__CHALLENGE__: Can you render the data below as a JSON list of strings, with one string per line and blank lines omitted?

Stored data entries:
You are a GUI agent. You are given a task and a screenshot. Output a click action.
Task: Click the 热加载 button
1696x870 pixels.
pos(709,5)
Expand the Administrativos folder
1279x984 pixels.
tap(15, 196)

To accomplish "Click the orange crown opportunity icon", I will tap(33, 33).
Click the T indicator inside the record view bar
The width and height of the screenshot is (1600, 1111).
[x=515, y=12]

__SOLUTION BELOW__:
[
  "You are a GUI agent. You are given a task and a screenshot. Output a click action.",
  "Task: Click the 热加载 button",
  "1696x870 pixels.",
  "pos(709,5)",
  "Expand the Administrativos folder",
  "1279x984 pixels.",
  "tap(15, 196)",
  "To accomplish \"Click the orange crown opportunity icon\", I will tap(33, 33).",
  "Click the T indicator inside the record view bar",
  "The width and height of the screenshot is (1600, 1111).",
  "[x=515, y=12]"
]